In the serene Annapolis Valley of Nova Scotia, nestled on the remote slopes of South Mountain near Wolfville, lived a clan that seemed forgotten by time. The Golers, a poverty-stricken group of interconnected families, inhabited dilapidated shacks without running water or electricity, surviving on welfare, foraging, and occasional farm labor. What appeared as isolated hill folk hiding from the world was, in reality, a breeding ground for unimaginable depravity that spanned over a century.
The nightmare unraveled in 1984 when a brave 14-year-old girl, Sandra Goler, broke down in tears at school. She confessed to her teacher that her father had been raping her 10-15 times a month, treating her as his “wife” since age nine. This single act of courage triggered a police investigation that peeled back layers of horror. Authorities discovered a web of intergenerational incest and abuse involving fathers, mothers, uncles, aunts, brothers, sisters, cousins – even grandparents preying on children as young as five.
Living in squalor, up to 20 family members crammed into two tar-paper shacks, the Golers had normalized depravity. Children slept on filthy mattresses shared among dozens, enduring physical beatings, psychological torture, and sexual exploitation. Adults pimped out kids to outsiders for beer or cigarettes. Inbreeding dated back to the 1860s, leading to severe genetic defects: intellectual disabilities, physical deformities, and low IQs that left many perpetrators barely comprehending their crimes. One defendant famously didn’t even know what “incest” meant.
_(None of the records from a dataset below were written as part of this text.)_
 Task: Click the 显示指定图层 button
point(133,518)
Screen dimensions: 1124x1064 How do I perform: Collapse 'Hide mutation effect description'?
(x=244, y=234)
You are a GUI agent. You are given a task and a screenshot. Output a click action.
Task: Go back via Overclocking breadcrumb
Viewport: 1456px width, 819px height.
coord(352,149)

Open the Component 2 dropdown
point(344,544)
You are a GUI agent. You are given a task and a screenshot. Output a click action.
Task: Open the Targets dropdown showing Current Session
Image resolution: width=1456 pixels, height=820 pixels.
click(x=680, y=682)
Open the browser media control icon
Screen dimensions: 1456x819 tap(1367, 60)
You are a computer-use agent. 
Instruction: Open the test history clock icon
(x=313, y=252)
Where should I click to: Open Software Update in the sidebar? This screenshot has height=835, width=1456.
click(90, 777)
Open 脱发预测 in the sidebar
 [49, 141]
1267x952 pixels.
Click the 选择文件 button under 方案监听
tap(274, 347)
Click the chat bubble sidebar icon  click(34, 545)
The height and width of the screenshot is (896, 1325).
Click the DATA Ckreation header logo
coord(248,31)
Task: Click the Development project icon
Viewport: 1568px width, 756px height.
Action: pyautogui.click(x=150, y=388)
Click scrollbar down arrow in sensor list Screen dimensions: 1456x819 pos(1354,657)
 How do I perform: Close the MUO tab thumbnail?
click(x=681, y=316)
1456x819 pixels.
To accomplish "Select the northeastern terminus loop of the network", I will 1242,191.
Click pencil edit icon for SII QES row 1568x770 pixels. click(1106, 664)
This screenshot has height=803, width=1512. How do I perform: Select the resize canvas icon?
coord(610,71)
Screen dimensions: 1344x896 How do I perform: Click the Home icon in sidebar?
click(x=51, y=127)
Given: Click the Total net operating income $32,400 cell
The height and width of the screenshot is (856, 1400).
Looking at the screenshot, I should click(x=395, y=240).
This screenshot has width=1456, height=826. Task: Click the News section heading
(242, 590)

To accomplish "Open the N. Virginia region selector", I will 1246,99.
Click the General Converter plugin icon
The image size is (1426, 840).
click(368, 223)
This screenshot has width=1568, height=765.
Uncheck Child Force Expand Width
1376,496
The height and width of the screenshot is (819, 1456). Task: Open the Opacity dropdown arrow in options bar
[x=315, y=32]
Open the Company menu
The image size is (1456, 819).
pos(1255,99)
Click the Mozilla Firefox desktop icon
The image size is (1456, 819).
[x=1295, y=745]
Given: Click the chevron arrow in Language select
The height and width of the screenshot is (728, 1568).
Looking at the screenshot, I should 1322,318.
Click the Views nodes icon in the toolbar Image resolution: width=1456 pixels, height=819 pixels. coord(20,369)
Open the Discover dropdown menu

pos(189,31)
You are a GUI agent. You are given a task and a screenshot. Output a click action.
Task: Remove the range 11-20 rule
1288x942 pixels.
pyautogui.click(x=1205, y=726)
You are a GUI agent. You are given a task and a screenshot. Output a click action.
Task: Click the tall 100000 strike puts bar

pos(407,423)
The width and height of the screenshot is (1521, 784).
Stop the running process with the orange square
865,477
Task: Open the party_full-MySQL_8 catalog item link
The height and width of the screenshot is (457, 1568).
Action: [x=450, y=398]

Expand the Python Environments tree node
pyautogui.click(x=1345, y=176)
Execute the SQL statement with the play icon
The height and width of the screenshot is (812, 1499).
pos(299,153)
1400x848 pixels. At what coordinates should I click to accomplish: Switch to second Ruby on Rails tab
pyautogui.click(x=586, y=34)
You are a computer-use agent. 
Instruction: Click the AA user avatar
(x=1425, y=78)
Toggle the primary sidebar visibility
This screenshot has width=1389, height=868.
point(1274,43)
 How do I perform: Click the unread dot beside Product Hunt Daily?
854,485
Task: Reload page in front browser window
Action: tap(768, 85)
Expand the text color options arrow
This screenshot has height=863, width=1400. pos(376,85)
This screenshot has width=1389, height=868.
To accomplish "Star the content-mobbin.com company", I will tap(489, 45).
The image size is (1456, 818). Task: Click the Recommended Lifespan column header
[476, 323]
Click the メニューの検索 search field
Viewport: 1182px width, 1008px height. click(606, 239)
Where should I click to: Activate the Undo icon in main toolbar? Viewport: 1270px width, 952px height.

Prior reports from children in the early 1980s were ignored; victims were returned home only to face worse punishment. The clan’s isolation fueled the cycle – shunned by valley residents as “mountain trash,” they turned inward, perpetuating abuse across generations. Patriarch William Goler allegedly orchestrated much of it, exchanging access to children for trivial favors.
The Royal Canadian Mounted Police charged 16 adults – 15 men and one woman – with over 137 counts of incest, sexual assault, and abuse. Confessions poured out initially, but many recanted, claiming it was “just how they lived.” Trials strained the local justice system, drawing national outrage. Sentences ranged from one to seven years; William received seven for multiple counts, including buggery and gross indecency.
The fallout reshaped child welfare in Nova Scotia. Dozens of children were rescued and fostered, though many faced further trauma. Survivors like Donna Goler became advocates for stricter laws against pedophiles. The case highlighted societal failures: poverty, prejudice, and ignored warnings allowed monsters to thrive in plain sight.
Yet, beneath the smiles of this “perfectly normal” remote family lurked Canada’s darkest secret – a reminder that true evil often hides in the shadows of neglect. The Goler saga isn’t just a tale of depravity; it’s a warning about what happens when society looks away.